How can I get an address bar in Finder?

Solution 1:

This feature is not available "as is" in Finder.app.

Instead, typing the path to a folder/file is done via cmdshiftg as pointed by @snk, displaying the path of your current location can be enabled with this one-liner in Terminal.app:

defaults write com.apple.finder _FXShowPosixPathInTitle -bool YES && killall Finder,

copying the path can be done with the contextual menu plugin mentioned by @ridogi.

Solution 2:

The solution to your problem is FinderPath. Install it and then just double-click on the top of the window, where its name is shown. Or, you press CmdG. Voilà!

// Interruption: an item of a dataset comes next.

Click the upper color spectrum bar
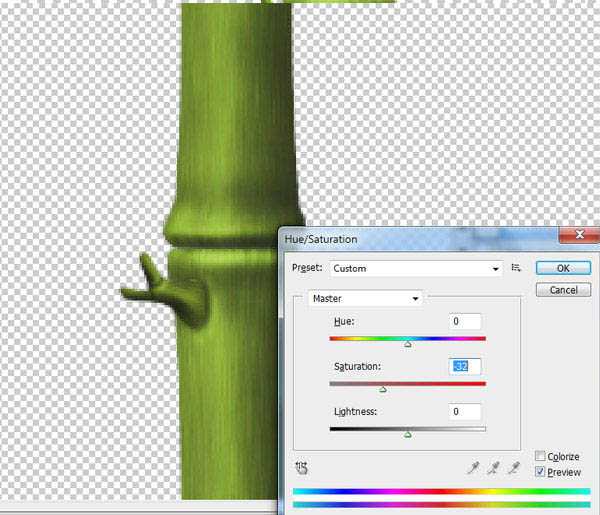The width and height of the screenshot is (600, 515). (x=442, y=492)
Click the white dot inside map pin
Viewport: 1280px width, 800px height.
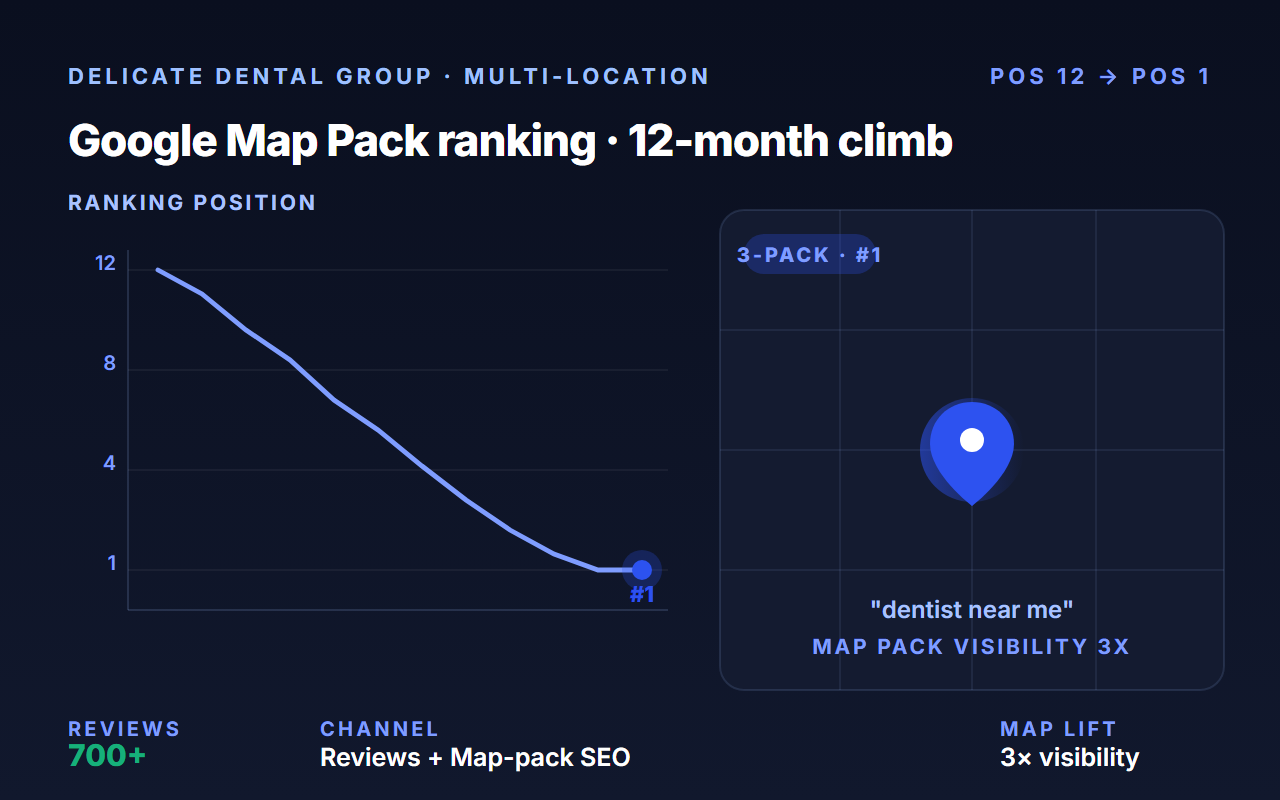pyautogui.click(x=972, y=440)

It is compatible with macOS Sierra.

Solution 3:

It is simple. Just go to finder. Click on view. Select Show Path Bar or press the button alt + command + P.

See the image how you will enable Path Bar:

enter image description here

Once you have enables you can see Path bar at bottom of the window as the image below:

enter image description here

Solution 4:

Regarding your edit: Just use the open command in Terminal.

open . will open your current working directory in Finder, open .. the parent directory, etc.


In the other direction, you can use the proxy icon (the folder icon in the Finder title bar). Drag it into a Terminal window and the path to the folder will get inserted at the current cursor location.


These approaches handle Terminal/Finder exchanges. With the ability to drag/drop files and folders onto open/save dialogs, the Go To Folder command in Finder, and the ability to navigate the folder hierarchy in Finder by Command-clicking the proxy icon, and the Go menu in Finder, there is little missing you might need for navigation. It's different from Windows, but works just as well.


You can use Automator to create a Service that takes no input in Finder or any application and performs the following in a Run AppleScript action:

tell application "Finder"
    set topWnds to every window whose index is equal to 1 as list
    set cwd to target of first item of topWnds as alias
    tell application "Terminal" to activate
    tell application "System Events"
        keystroke "t" using {command down}
        keystroke "cd " & (POSIX path of cwd) as text
        key code 36
    end tell
end tell

Not too elegant, but it gets the path of finder's frontmost window, opens a new Terminal tab, and uses cd to get there.


You can additionally use the clipboard utilities for the command line: pbcopy and pbpaste. You can pipe any path into pbcopy and access it from GUI utilities, e.g. the Finder's Go to Folder... command.